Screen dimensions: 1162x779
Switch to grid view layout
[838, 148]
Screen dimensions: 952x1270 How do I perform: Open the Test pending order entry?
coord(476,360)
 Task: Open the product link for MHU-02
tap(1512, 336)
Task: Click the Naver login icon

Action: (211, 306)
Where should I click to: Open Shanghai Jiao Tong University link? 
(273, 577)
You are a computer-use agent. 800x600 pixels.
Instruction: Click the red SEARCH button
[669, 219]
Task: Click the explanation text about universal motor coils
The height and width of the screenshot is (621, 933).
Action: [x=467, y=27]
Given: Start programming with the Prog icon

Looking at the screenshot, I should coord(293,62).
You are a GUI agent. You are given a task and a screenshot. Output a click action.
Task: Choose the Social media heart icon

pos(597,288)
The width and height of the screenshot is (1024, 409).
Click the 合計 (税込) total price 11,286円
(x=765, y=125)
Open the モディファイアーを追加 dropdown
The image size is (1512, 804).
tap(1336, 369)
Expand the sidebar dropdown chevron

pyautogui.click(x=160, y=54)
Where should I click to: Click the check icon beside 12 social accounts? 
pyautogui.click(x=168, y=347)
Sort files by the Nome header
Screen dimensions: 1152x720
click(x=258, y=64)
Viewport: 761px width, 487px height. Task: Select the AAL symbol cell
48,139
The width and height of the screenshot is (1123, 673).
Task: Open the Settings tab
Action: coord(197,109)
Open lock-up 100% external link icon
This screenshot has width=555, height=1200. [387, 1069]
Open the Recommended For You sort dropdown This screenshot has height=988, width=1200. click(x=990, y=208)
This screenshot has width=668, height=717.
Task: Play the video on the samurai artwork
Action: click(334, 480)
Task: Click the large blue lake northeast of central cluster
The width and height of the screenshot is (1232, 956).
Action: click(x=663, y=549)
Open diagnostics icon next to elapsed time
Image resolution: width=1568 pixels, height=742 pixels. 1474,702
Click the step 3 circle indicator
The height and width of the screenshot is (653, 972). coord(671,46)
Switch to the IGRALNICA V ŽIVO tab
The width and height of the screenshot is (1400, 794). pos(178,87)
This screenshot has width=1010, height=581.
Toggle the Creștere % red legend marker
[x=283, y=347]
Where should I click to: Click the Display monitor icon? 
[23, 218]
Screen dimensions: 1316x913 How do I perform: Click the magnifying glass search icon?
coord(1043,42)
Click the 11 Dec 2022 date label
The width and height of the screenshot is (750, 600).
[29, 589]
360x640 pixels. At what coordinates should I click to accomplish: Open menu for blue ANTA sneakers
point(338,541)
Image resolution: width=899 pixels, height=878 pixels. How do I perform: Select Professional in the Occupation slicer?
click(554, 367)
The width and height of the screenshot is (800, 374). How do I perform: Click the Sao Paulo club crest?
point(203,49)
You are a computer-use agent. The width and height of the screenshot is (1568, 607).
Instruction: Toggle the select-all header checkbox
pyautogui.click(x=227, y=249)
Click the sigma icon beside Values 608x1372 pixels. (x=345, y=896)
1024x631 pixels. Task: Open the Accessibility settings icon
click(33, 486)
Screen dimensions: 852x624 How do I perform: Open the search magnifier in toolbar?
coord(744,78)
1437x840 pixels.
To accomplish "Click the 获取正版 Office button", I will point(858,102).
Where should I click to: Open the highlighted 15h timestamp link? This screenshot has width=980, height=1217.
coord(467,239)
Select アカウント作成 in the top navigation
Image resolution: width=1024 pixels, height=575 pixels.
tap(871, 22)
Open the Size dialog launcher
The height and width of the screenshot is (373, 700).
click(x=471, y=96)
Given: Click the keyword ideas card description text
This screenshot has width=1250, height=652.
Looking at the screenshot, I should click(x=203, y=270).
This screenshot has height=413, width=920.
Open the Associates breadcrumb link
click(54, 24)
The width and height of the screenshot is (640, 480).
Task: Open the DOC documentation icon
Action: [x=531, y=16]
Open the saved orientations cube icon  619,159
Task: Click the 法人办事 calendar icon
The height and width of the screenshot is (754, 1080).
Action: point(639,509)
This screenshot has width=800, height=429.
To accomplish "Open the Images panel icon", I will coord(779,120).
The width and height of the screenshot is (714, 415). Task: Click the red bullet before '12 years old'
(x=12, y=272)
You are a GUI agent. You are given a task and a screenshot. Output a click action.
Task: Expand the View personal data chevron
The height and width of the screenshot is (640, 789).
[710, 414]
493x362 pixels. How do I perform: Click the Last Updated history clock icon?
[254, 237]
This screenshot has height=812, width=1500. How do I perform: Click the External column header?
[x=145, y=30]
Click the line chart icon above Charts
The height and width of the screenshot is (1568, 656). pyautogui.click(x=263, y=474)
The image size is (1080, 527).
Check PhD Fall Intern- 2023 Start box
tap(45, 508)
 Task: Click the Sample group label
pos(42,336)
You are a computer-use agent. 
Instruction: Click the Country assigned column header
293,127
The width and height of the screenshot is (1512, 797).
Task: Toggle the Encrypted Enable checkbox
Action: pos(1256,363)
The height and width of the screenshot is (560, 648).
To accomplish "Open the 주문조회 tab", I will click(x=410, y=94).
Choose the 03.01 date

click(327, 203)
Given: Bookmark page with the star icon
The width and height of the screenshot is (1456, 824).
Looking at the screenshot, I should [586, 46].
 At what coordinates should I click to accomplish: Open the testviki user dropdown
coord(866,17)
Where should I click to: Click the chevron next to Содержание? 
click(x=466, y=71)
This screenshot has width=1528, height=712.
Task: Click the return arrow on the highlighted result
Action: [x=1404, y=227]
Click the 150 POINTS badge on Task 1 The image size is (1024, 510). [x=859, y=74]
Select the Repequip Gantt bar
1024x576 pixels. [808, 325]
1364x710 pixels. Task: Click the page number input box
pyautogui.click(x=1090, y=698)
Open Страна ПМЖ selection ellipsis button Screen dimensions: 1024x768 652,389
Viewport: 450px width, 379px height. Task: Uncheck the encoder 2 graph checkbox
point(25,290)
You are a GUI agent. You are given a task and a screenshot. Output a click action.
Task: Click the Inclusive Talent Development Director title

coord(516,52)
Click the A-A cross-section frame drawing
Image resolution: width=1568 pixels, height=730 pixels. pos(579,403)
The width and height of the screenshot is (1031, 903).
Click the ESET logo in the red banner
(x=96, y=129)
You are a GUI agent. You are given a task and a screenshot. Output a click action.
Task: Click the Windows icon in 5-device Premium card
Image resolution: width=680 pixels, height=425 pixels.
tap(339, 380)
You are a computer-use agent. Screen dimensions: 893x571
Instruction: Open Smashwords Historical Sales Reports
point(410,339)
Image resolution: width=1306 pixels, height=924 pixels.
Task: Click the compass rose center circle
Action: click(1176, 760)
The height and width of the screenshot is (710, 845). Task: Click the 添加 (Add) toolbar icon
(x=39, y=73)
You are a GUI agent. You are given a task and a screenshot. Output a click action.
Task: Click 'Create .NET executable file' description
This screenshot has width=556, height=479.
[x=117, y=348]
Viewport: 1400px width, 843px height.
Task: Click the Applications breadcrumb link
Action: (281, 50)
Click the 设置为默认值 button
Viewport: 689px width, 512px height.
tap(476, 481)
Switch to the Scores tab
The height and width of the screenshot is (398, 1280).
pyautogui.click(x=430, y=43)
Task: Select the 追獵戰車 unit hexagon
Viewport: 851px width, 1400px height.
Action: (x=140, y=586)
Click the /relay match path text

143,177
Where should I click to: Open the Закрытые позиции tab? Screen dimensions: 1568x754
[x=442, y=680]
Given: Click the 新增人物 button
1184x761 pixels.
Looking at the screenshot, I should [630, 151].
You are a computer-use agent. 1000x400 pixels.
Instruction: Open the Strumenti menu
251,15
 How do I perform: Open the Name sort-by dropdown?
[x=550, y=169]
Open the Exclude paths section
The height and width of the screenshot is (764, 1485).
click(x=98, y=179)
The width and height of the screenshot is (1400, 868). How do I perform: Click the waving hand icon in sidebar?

- **Work required**: When a line in the data above contains the string "computer", copy that line.

- **Result of the exercise**:
You are a computer-use agent. 800x600 pixels.
You are a computer-use agent. The width and height of the screenshot is (1568, 607).
You are a computer-use agent. 
You are a computer-use agent. Screen dimensions: 893x571
You are a computer-use agent. 1000x400 pixels.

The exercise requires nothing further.